Continued reliance on outdated nuclear technology might not have the same crucial global technology spillovers as investments in other clean energy (including advanced nuclear). Since the best path towards global decarbonization is through global technology spillover into emerging economies, the actors that have the best emissions score may, surprisingly, not be the most effective actors at reducing the global rate of emissions in the future. This has some counterintuitive implications. Consider that Germany has higher carbon emissions than France even though it has invested more heavily in solar than its neighbor, which uses much more nuclear. Should advanced economies like Germany leave their nuclear plants running? Perhaps, but it will not make a very large dent in global emissions because 75% of all future emissions will come from emerging economies, which will not adopt the kind of (non-advanced) nuclear power currently in use in Germany. Consider that German citizens environmental footprints are currently less than 4% of the global total, a share that is on the decline.
Regarding the hypothetical that Germany should have first shut down its coal fired power plants, that could have created perverse incentives similar to what we're seeing in France, where the nukes require more and more money for emergency repairs and maintenance thus sucking up funds and opportunities from other projects. Political power (and funds) is limited, there's only so much you can do before you have to wait until the next elections/funding cycle.
Despite the limited success of the Energiewende, Germany now has only one way forward -- toward a renewables based energy system with flexible demand and supply.

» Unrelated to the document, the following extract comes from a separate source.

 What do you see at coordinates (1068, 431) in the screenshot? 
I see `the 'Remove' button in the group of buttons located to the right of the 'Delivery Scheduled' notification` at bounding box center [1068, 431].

Compare that to France where edf is drowning in debt, gen. 3 reactors are unbuildable, old reactors are failing left-and-right, and at the same time the nuke interests are fighting tooth and nail renewable projects at every step.

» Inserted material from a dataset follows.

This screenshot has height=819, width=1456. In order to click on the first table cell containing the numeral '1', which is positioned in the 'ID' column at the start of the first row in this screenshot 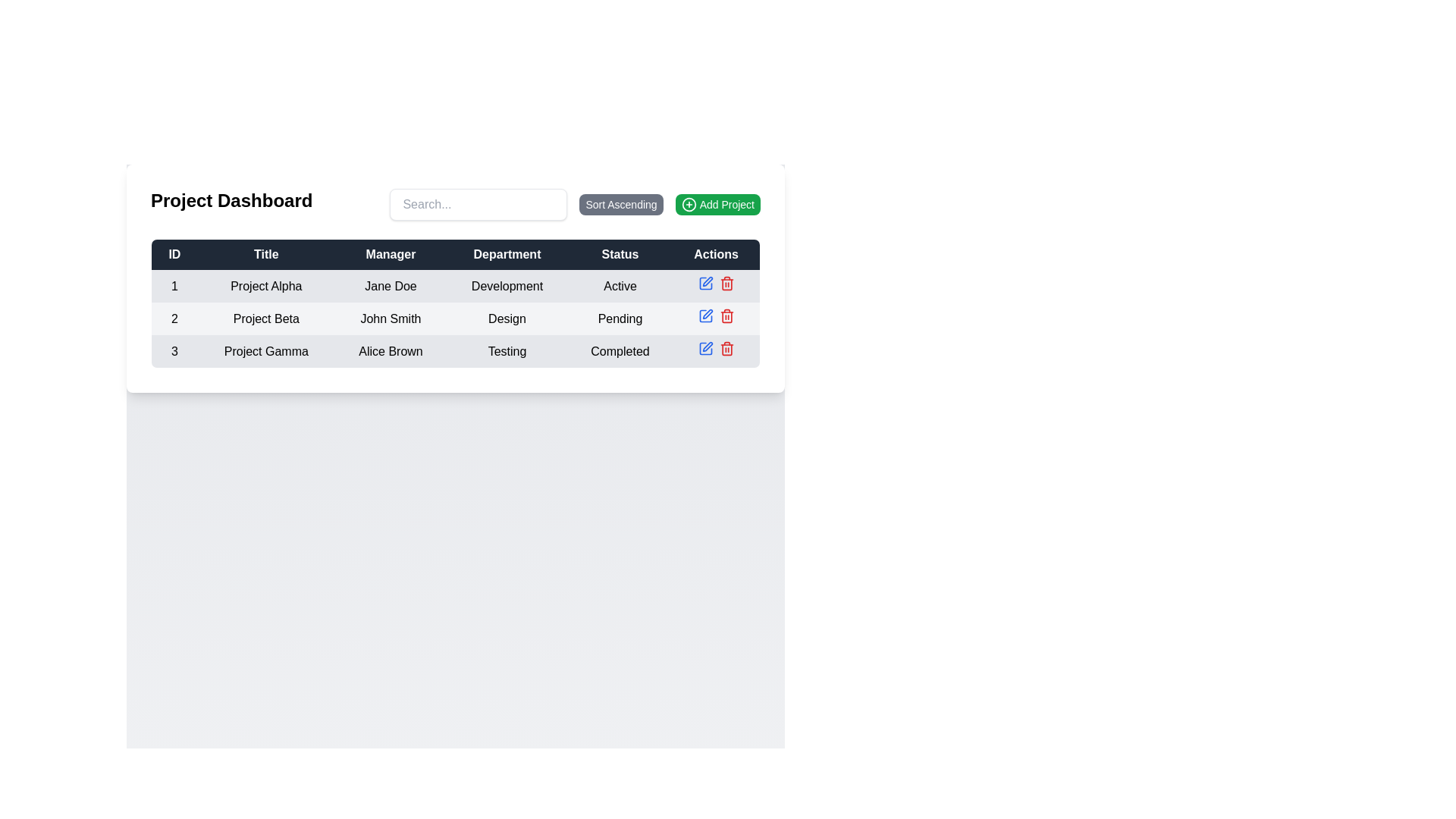, I will do `click(174, 286)`.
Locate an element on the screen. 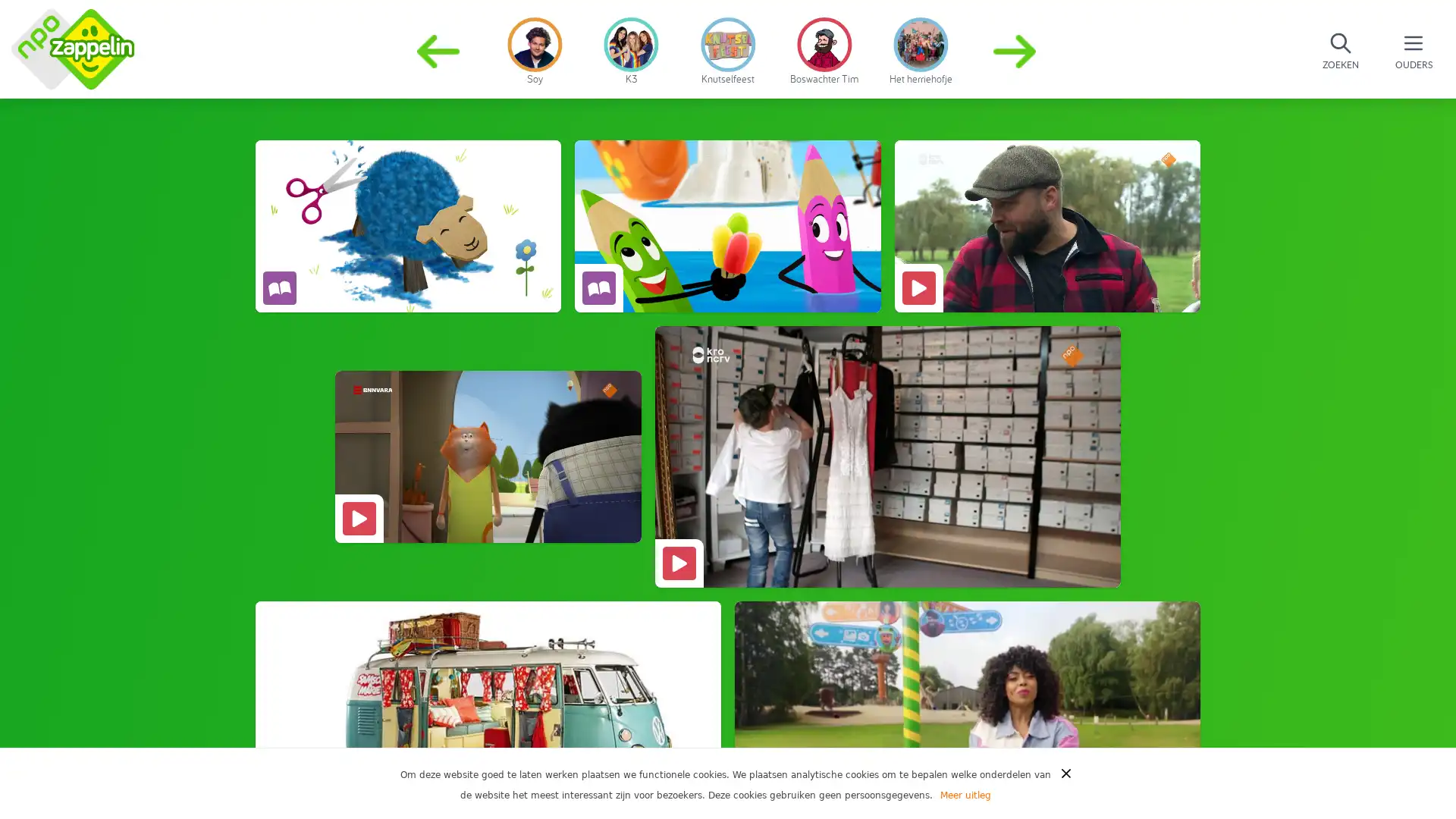 The width and height of the screenshot is (1456, 819). Next slide is located at coordinates (1015, 49).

we also need to acknowledge that the German coal Barrons fought back against Energiewende and not enough was done at a federal level by Merkel to break their stranglehold on power and decision making. their influence via the boards of banks and the shadow banking sector (finance) is not revealed publicly, they have have bank executives come out publicly defending coal rather than do it themselves. North-south transmission inteconnectors have been in the pre-planning stage for decades now.

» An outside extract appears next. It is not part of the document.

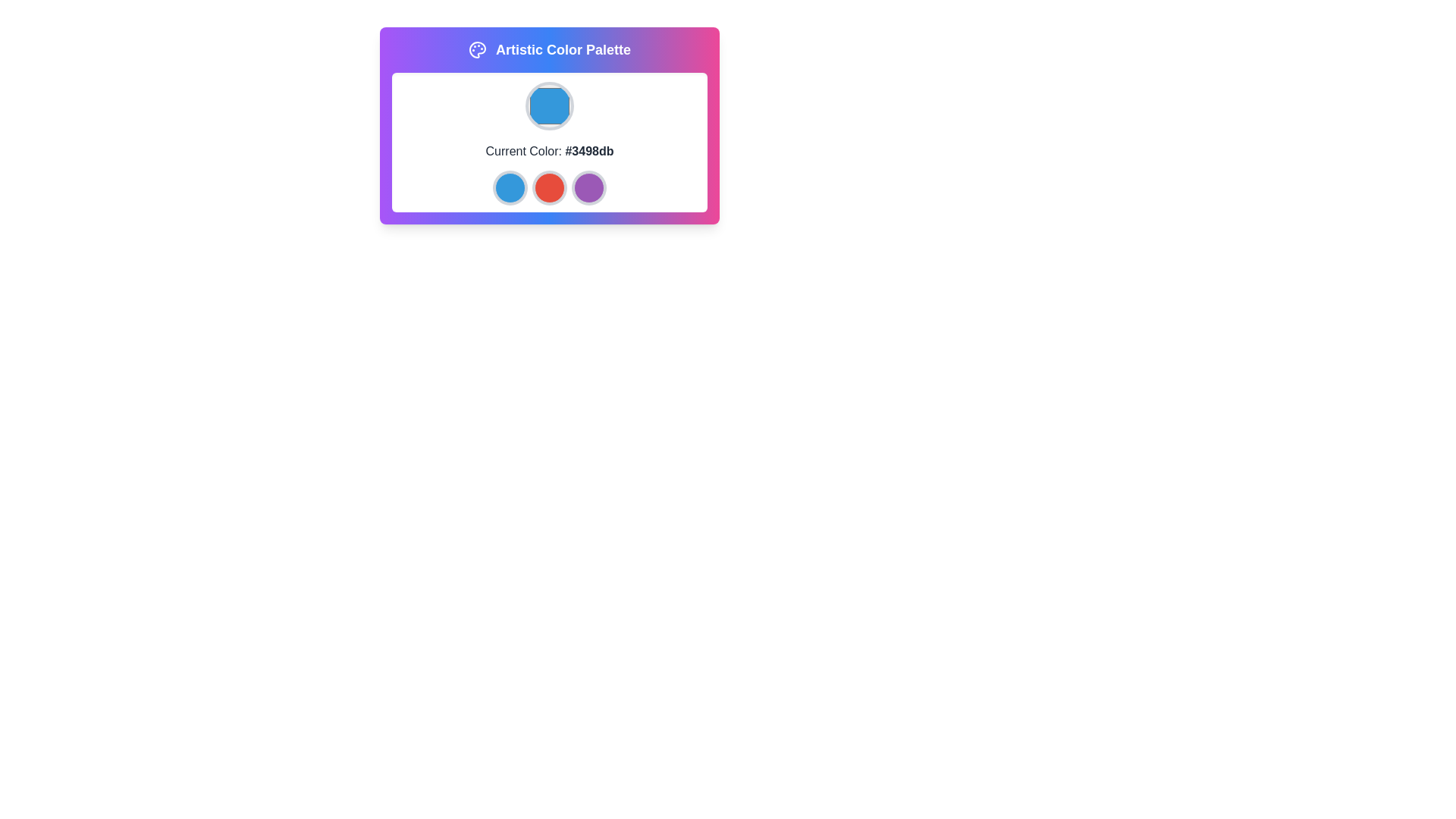  Describe the element at coordinates (563, 49) in the screenshot. I see `the text label displaying 'Artistic Color Palette', which is styled in bold white font against a gradient background transitioning from purple to pink` at that location.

Interesting reflection. Also good comment from Laurenz.
The end of baseline production in Germany is, in my opinion, conditioned by an end in the baseline production in its neighbouring countries. Otherwise they might start importing more (baseload), and their imports, particularly from France, Czech Republic, Poland, and Switzerland will provide the new German baseline mean of production.
You are redefining the meaning of Baseload. It is not a production feature but the base of the minimum load profile over a certain time period. There are plants that are designed to provide such load such as nuclear power plants. If you want to support your argument of decreasing BL you would need to look at hourly production patterns over the year and see what the minimum load is and has been historically. I doubt there is much change, if any, so the need to somehow provide baseload has not changed. Without classic BL providing sources you can generate a baseload production pattern with renewables + batteries + some CCGTs - and need to provide an economical business cases for all technologies - or you could in the future force consumption to follow generation patterns of intermittend PV and Wind sources only... But please don't sell it as consumer friendly progress :)
Would also be transparent if you would quantify carbon intensity in France vs Germany to support your argument that France is worsening and Germany is improving which might be true relatively but in absolut terms these countries CO2 intensity is different by an order of magnitute
Agree that France still spews much less than Germany, but the starting point for Germany was horrible (and decided at a time when carbon emissions was not a relevant criterion), and the two trends are quite different right now.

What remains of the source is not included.